The seemingly endless surge in energy prices is lightening wallets at gas stations everywhere. But it's also a potential bonanza for investors who have a multitude of ways to play the astonishing bull market run.
As analysts continue to debate whether there's an energy bubble, market pros aren't wasting their time. Instead, they're focusing on how to profit from the trend.
"There are so many excellent ways to play the energy market," says Jordan Kimmel, a hedge fund and mutual fund manager at Magnet Investment Group in Randolph, N.J. "Everyone keeps looking over their shoulder to figure out where the top of the market is going to be and not recognizing how deep this global explosion is. This is not a supply interruption increase, this is really demand-driven."
To be sure, there are plenty of risks in the strategy. Should the oil boom suddenly go bust that would spell trouble for a variety of investments. At the same time, if prices continue to rise that also would put pressure on major producers, as would the potential of windfall profits taxes that Congress continues to discuss.
As such, Kimmel is playing the energy market with diversification though a number of angles: Pipeline builders, natural gas suppliers and even alternative energy. Exploration companies have been popular among money managers, and President Bush's announcement Wednesday that he will encourage Congress to reverse a ban on offshore drillinglikely will boost the industry.
Kimmel's plays include pipeline companies BP Prudhoe Bay Royalty Trust and Persian Basin Royalty Trust. Both pay solid dividends and, because they are focused on transporting fuel, are not subject to price fluctuations.
In natural gas, Kimmel recommends Contango Oil & Gas and Warren Resources. His top alternative energy play is Canadian Solar.

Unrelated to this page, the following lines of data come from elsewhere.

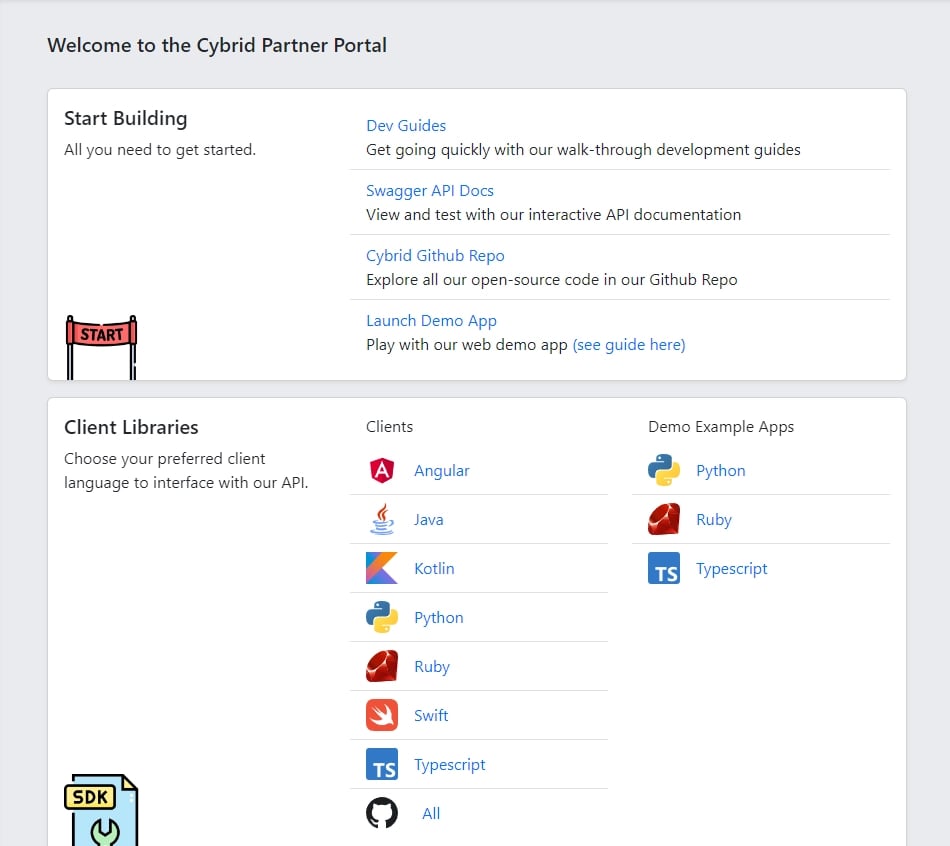Screen dimensions: 950x846
Task: Click the Angular logo icon
Action: pos(382,471)
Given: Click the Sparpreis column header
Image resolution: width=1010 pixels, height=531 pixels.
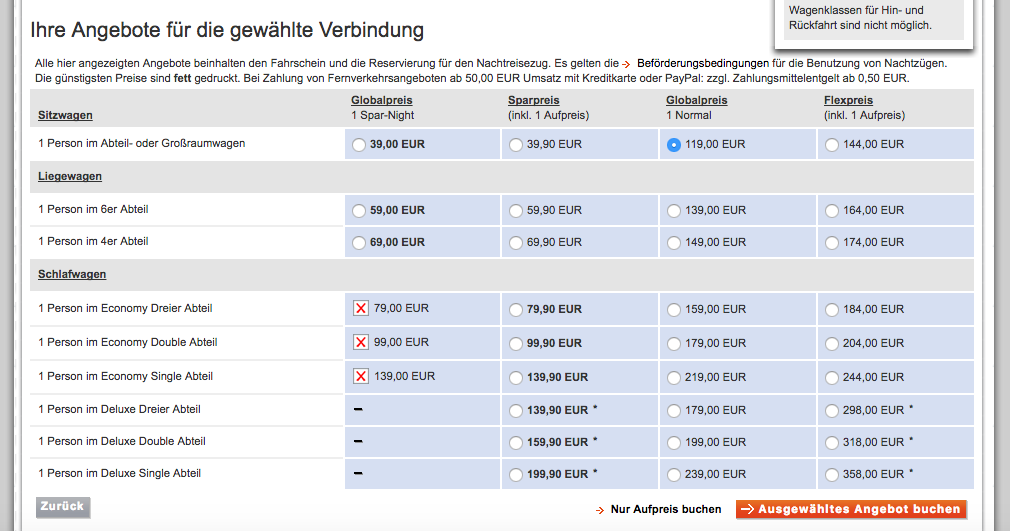Looking at the screenshot, I should coord(534,101).
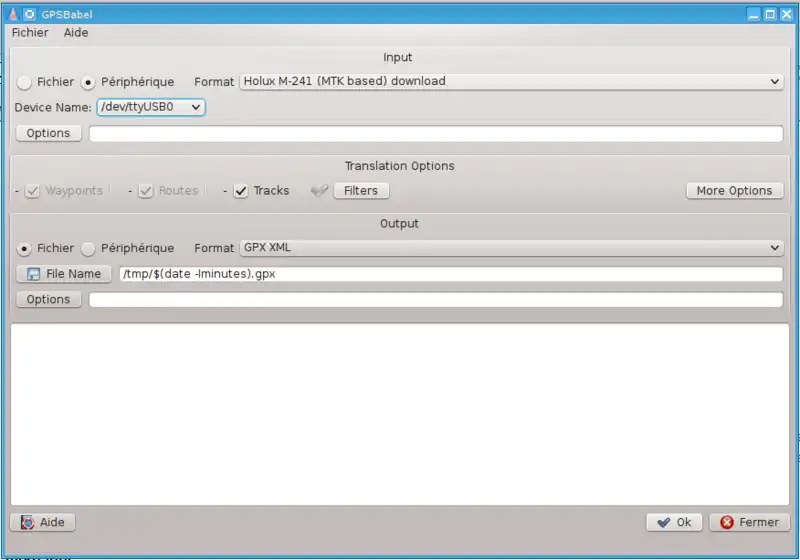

"Every guy's out there looking for the guy who's going to call the top," Kimmel says. "That's definitely not going to be me, and it's not going to be here."
Big Oil or No Big Oil?
Some investment advisors are staying away from the oil majors on the thinking that prices are too volatile and a big surge can have a negative impact on the major producers.
But Peter Miralles, president of Atlanta Wealth Consultants, is playing the entire sector and isn't afraid of stalwarts like BP and ConocoPhillips.
"It's the same theme we've been on before--pretty much anything in energy. With prices where they are, they're going to continue to make a lot of money," Miralles says. "A 10 percent correction is nothing in the commodity area."
Elsewhere in the sector, Miralles likes companies that make the machinery and equipment used in petroleum, including National Oilwell , FMC Technologies and Weatherford International.
He also is in coal, with recommendations for CONSOL Energy and Massey Energy .
Natural gas also has the attention of John Massey, portfolio manager at AIG SunAmerica Asset Management, who believes a high trading ratio compared to gas, a warm summer trend and the possibility of a severe hurricane season as bullish factors.
In that industry he likes Ultra Petroleum , a company based in the Rocky Mountains that will benefit from the construction of a new pipeline that will greatly help with distribution.
Generally in energy, he recommends Schlumberger for its big international base and ability to get into countries like Russia and Venezuela, which are more difficult places for US-owned companies.
And he says Cameron International is a strong company for playing offshore and deep water drilling.
ETFS Play the Trend But Limit Exposure
Mindful of energy volatility, some investors are diversifying by playing exchange-traded funds, which mimic the movement of indexes and commodities.
Rydex, a leader in ETF offerings, last week rolled out two new energy ETFs, the S&P Select Sector Energy for a long play and the Inverse S&P Selector Sector Energy for a short play for those who believe the sector will fall.
The funds follow Standard & Poor's 500 energy indexes and provide double exposure on each side. They were released at the same time as ProShares also rolled out a fund that shorts the energy indexes, the Short Oil & Gas ProShares.
Another popular energy ETF is the Energy Select Sector SPDR, which owns exploration and drilling companies and also has oil and gas components.
Nadav Baum, managing director of investments at BPU Investment Management in Pittsburgh, recommends XLE to his clients who don't want to trade oil but want the benefits of energy investment.
"For an investor who keeps a much longer time horizon I think oil, energy, alternative energy is going to be here for a while," Baum says. "If you're trying to trade based on oil prices, that could be a little sketchy here on the near term, but in the longer term ... I think portfolios should have an allocation toward energy companies and alternative energy sources."
Baum also advocates the Powershares Dynamic Energy Exploration & Production fund, which is tied to an equity index.
"As opposed to having a single company, you own the basket via the ETF. You're going to do yourself a big favor because you're going to reduce the volatility and still get the upside if these things continue. I think the consensus on Wall Street is this is a good sector to be in."